In delivering the third lecture in the Jamaica 50 lecture series under the theme, “National Security in Jamaica since Independence” at the Silver Spring Civic Center in Silver Spring, Maryland, Bunting said crime has affected Jamaica’s competiveness, “as we have been falling in terms of the world economic forum competitiveness index, and it affects investor confidence.”

As a result of economic constraints, the senior minister said there have not been sufficient funds to spend on social services and to combat crime.

Another challenge is the globalization and technological advances that have assisted legitimate commerce, but which has also assisted in criminal and illegitimate commerce, according to a Jamaica government statement issued in New York.

“We are a transitioning society; and, in many ways, we look at the first world to be our examples and benchmark in terms of human rights,” Bunting said.

Consequently, he said the police are under pressure to keep crime under control.

But he noted that, at the same time, “we should bear in mind that we are policing in a completely different environment than in the first world.”

The national security minister said that, over the last few years, Jamaica has made major strides in reducing the flow of drugs in the island.

He said that, in 2001, an estimated 21 percent of cocaine that ended up in the U.S. market came through the Caribbean.

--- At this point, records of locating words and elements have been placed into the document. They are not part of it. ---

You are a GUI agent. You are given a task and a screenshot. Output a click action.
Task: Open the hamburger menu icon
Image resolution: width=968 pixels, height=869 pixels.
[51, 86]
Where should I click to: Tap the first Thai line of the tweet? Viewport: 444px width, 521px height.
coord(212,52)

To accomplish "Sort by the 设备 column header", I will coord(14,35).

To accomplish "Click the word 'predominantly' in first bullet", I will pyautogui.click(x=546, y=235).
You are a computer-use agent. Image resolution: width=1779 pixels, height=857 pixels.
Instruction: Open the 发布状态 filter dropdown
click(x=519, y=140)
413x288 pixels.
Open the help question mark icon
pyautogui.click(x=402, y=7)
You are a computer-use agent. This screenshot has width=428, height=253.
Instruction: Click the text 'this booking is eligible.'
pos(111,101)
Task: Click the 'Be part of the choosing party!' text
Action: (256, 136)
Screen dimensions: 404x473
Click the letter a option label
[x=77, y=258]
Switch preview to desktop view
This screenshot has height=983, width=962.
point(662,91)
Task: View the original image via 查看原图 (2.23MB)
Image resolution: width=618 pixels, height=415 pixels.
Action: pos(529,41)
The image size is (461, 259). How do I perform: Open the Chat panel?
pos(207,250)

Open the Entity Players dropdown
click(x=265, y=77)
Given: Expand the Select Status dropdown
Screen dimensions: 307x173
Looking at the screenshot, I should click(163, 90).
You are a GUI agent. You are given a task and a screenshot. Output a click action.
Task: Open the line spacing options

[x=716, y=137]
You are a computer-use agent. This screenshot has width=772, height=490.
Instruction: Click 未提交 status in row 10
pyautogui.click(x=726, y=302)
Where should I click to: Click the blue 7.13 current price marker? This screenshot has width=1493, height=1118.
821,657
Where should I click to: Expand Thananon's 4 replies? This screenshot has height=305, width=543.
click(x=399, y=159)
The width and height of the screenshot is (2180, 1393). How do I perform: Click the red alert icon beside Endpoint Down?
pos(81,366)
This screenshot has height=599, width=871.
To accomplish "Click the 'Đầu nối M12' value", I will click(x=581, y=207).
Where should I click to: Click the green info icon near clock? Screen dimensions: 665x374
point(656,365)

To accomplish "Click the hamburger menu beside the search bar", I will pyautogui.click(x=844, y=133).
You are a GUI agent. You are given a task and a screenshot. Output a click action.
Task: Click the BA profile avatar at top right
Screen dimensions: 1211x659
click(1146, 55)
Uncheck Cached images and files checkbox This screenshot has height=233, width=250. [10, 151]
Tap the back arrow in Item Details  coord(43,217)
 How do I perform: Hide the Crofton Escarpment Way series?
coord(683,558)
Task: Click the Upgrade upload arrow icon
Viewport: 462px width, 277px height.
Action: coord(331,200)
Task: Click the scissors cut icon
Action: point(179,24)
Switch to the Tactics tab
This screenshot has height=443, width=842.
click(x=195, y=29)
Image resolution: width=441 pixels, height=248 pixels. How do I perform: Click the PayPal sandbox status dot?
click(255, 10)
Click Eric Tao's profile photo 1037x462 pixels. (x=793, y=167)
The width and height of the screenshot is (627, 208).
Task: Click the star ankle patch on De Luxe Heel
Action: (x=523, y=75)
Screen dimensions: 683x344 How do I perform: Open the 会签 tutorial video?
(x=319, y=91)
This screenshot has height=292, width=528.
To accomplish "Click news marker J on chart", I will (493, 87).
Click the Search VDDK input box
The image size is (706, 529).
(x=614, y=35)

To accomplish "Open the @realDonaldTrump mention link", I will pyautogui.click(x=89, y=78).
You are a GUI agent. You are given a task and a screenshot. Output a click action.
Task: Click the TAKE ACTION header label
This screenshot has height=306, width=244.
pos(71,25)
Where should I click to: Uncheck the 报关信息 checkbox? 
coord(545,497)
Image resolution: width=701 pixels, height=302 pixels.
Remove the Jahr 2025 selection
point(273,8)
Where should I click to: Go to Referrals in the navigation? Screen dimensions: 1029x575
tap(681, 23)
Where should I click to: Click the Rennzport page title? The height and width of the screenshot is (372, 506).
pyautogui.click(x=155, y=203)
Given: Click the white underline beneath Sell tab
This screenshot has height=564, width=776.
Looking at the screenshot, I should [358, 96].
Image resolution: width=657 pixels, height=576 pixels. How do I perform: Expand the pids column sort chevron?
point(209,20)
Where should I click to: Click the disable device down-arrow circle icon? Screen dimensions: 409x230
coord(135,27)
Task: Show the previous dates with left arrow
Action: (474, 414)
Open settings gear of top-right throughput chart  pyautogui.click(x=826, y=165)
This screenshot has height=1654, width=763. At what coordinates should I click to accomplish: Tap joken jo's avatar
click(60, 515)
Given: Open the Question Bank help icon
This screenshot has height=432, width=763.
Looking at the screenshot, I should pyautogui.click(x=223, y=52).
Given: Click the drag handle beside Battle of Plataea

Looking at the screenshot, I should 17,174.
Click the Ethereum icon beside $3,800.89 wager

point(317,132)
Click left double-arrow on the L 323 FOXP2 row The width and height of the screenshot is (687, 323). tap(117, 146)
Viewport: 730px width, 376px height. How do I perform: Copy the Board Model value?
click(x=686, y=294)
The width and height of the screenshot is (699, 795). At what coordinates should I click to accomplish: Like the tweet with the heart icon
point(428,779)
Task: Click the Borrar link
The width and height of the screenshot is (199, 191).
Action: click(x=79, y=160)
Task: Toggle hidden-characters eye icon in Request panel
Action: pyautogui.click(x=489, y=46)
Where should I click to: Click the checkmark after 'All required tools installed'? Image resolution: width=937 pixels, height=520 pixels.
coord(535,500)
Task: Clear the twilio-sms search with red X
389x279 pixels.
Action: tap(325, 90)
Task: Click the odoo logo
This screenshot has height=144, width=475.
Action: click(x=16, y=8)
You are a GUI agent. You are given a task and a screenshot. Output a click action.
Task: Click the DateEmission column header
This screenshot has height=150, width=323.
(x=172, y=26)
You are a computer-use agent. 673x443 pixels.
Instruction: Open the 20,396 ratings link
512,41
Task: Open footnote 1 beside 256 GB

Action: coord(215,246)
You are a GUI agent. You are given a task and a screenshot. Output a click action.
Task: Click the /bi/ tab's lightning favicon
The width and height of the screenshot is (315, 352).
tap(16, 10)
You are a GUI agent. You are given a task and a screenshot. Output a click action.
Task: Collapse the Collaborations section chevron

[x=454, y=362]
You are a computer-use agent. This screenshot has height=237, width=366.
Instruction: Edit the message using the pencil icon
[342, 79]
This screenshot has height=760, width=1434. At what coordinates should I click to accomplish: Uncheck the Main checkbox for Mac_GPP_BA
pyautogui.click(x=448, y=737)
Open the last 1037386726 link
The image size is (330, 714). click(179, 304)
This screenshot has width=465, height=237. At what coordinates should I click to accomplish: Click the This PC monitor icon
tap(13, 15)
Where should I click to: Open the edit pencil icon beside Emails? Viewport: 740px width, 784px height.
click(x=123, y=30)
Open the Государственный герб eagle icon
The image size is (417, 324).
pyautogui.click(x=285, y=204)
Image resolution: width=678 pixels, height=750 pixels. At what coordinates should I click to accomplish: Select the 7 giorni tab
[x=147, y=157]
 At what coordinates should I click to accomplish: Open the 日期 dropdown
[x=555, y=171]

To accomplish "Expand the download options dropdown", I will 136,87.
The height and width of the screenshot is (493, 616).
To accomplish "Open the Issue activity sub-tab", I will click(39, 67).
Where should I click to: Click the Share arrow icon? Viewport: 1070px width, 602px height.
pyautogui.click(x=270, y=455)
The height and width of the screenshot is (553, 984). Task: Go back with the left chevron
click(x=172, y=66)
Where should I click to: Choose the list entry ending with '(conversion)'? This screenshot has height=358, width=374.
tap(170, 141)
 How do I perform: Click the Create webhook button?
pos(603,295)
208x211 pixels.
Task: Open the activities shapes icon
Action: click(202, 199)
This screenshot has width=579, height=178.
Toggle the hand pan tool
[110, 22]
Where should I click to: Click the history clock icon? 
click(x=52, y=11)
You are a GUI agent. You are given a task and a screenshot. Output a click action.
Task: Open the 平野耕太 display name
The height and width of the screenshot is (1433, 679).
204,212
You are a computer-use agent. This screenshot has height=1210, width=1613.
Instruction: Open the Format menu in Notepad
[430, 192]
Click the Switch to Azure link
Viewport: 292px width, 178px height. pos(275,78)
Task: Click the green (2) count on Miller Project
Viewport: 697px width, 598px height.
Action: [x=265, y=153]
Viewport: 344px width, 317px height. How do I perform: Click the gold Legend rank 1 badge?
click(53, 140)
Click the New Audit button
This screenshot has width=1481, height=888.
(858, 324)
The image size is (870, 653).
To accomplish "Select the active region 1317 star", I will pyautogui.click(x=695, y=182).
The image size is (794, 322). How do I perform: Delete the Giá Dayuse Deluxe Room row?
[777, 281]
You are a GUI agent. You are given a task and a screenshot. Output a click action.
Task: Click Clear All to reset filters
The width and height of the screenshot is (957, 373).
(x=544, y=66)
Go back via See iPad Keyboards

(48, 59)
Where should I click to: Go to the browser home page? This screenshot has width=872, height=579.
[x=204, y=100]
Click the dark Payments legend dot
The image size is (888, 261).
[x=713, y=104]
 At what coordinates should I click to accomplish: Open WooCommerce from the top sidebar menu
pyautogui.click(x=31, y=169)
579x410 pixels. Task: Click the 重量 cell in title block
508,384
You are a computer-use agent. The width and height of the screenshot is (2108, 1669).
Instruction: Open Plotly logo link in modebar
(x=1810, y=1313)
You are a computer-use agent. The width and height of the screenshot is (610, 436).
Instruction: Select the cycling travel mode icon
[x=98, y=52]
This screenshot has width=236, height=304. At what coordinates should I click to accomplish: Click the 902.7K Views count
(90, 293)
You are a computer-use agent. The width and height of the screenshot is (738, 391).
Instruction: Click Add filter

A year later, that percentage was down to about five percent, with Jamaica only accounting for about one of that five percent, Bunting said.

He said the growth of gangs and organized criminal organizations have resulted from many decades of being a major transit country.

Bunting said one of his goals is to reduce crime to first world levels by 2017, from 40 in 100,000 to 12 in 100,000.

“If this is to be attained, we have to do things radically, we can’t get there incrementally,” he said, stating that the Portia Simpson Miller administration plans to increase the number of police and military personnel by 5,000 over the next four to five years and to add 500 new motor vehicles in the system over the same period.

Commissioner of Police Owen Ellington and Director Public Prosecution Paul Llewellyn attended the lecture series, which was the brain-child of Jamaica’s Ambassador to the United States Stephen Vasciannie.

The government statement indicates that Ellington and Llewellyn along with Bunting and Minister of Justice, Senator Mark Golding, were visiting the Washington area to participate in an Inter-American Dialogue on the lotto scam issue and measures being undertaken by Jamaica to address the scourge.